> _Work to be completed_
Among the entries that follow, some lines contain the word "computer". Show all of them.

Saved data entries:
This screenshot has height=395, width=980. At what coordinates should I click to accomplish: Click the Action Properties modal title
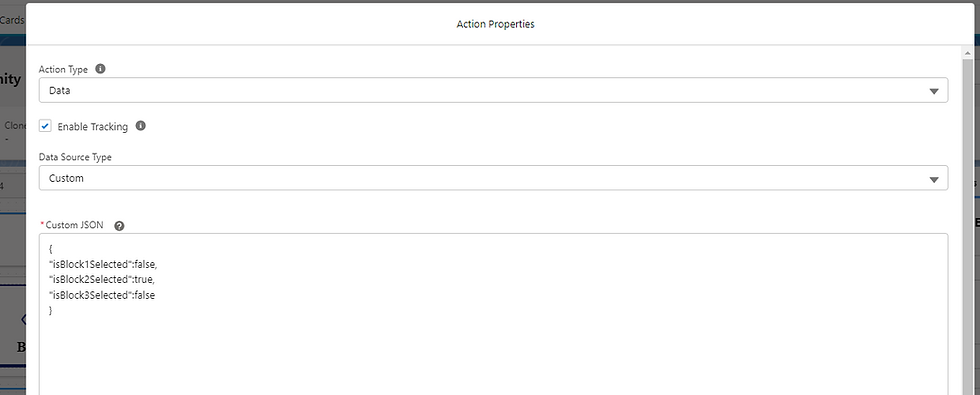[496, 24]
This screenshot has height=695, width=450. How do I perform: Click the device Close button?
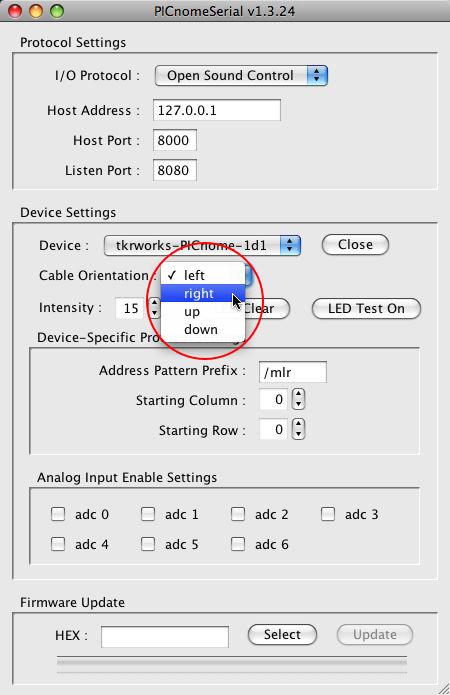(355, 245)
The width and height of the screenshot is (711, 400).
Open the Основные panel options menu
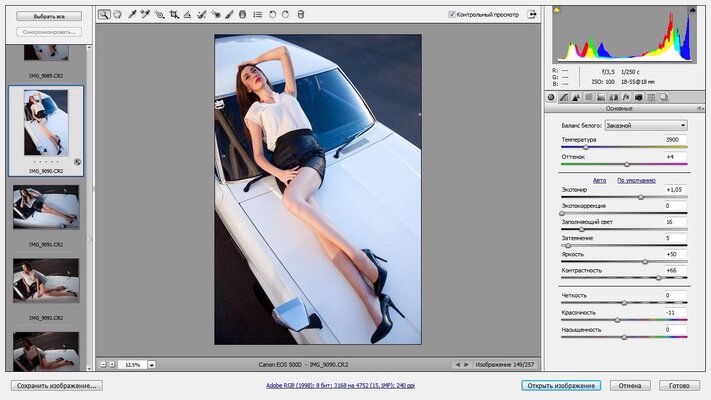[698, 108]
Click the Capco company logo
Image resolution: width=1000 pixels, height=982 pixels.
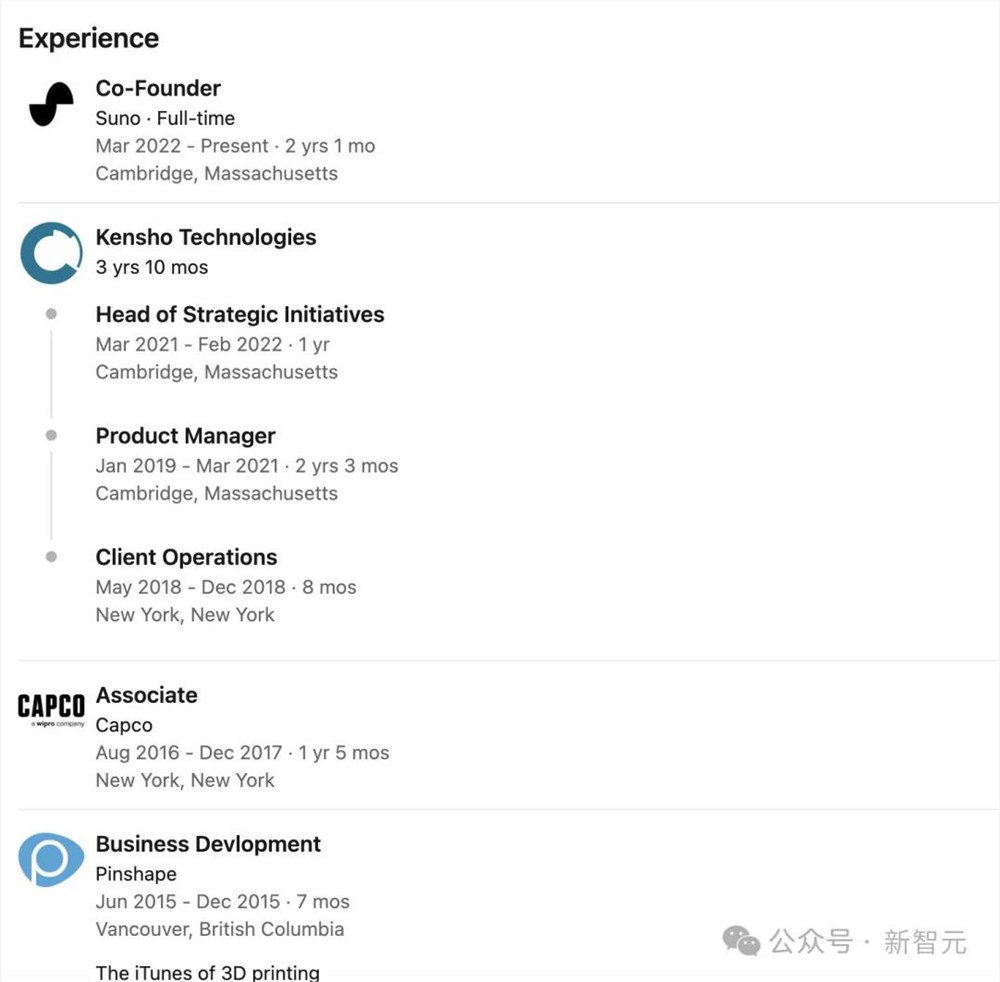[51, 708]
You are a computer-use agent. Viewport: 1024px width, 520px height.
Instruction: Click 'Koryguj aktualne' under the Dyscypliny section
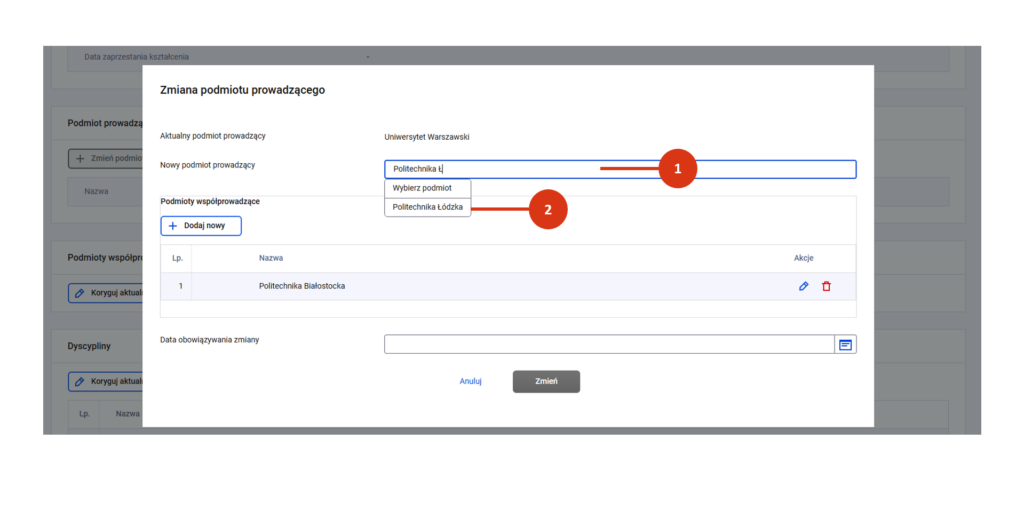click(106, 381)
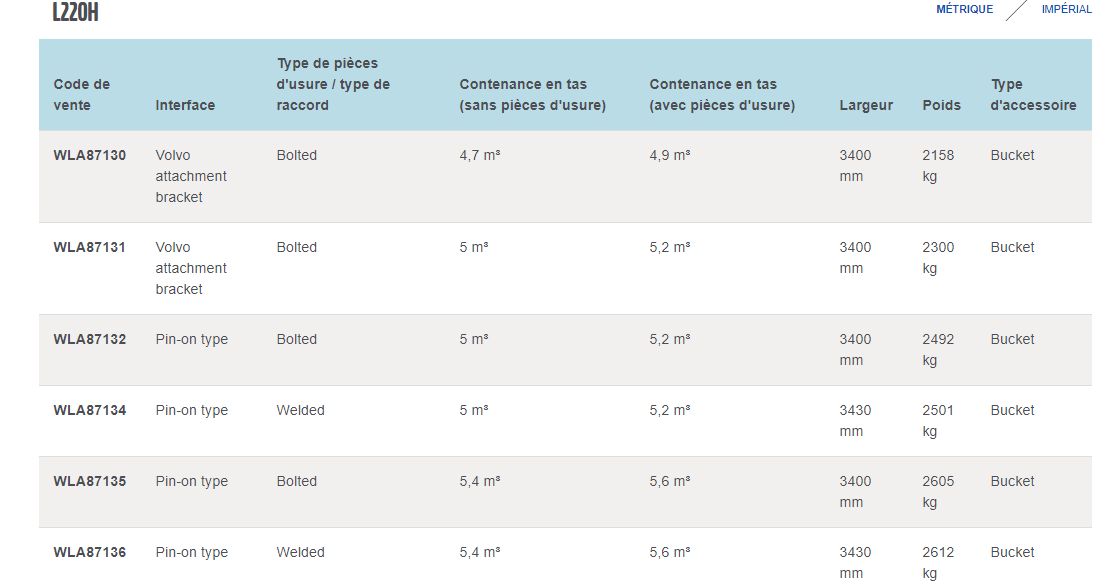The width and height of the screenshot is (1109, 584).
Task: Select sales code WLA87134
Action: click(90, 410)
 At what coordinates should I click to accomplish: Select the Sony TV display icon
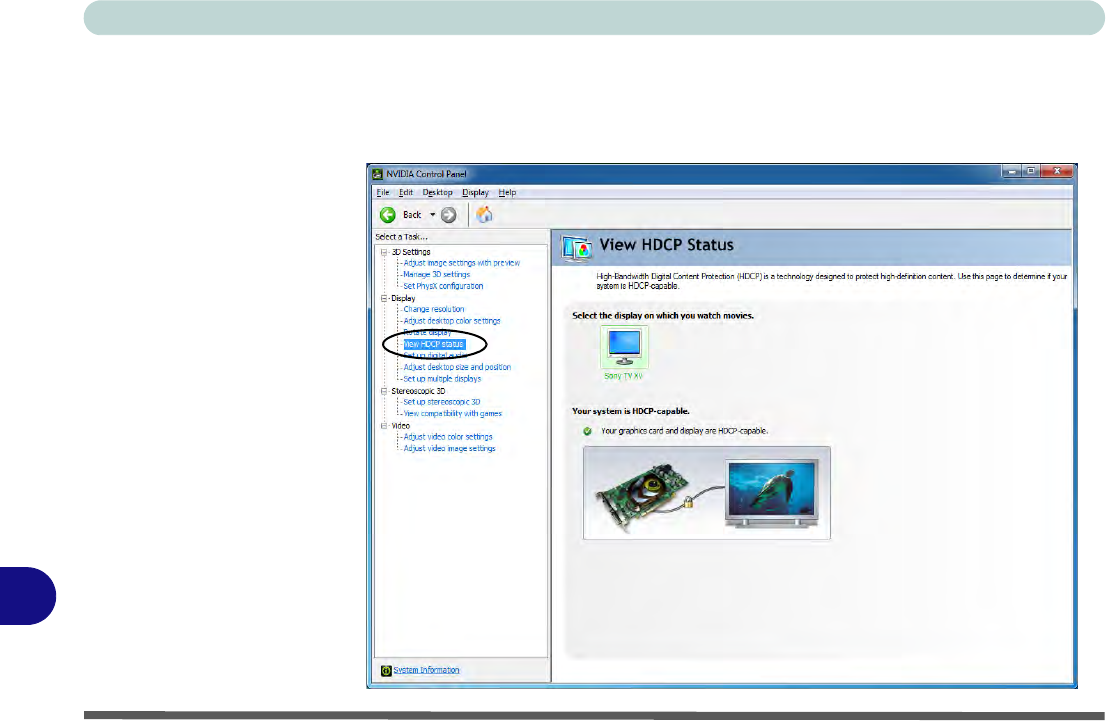coord(624,348)
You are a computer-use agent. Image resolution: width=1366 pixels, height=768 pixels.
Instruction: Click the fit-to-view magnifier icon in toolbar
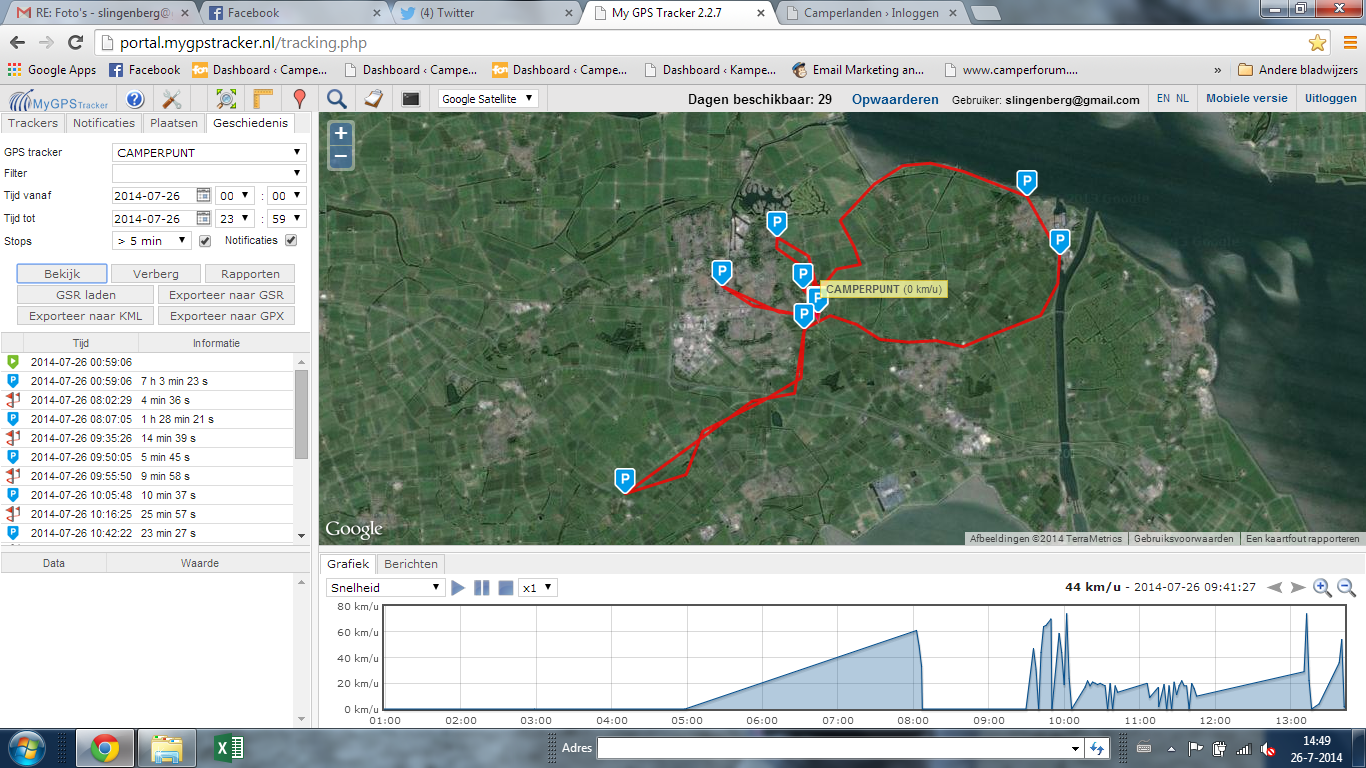(x=227, y=99)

> _Solution_
You are a computer-use agent. Viewport: 1024px width, 520px height.
You are a computer-use agent. Image resolution: width=1366 pixels, height=768 pixels.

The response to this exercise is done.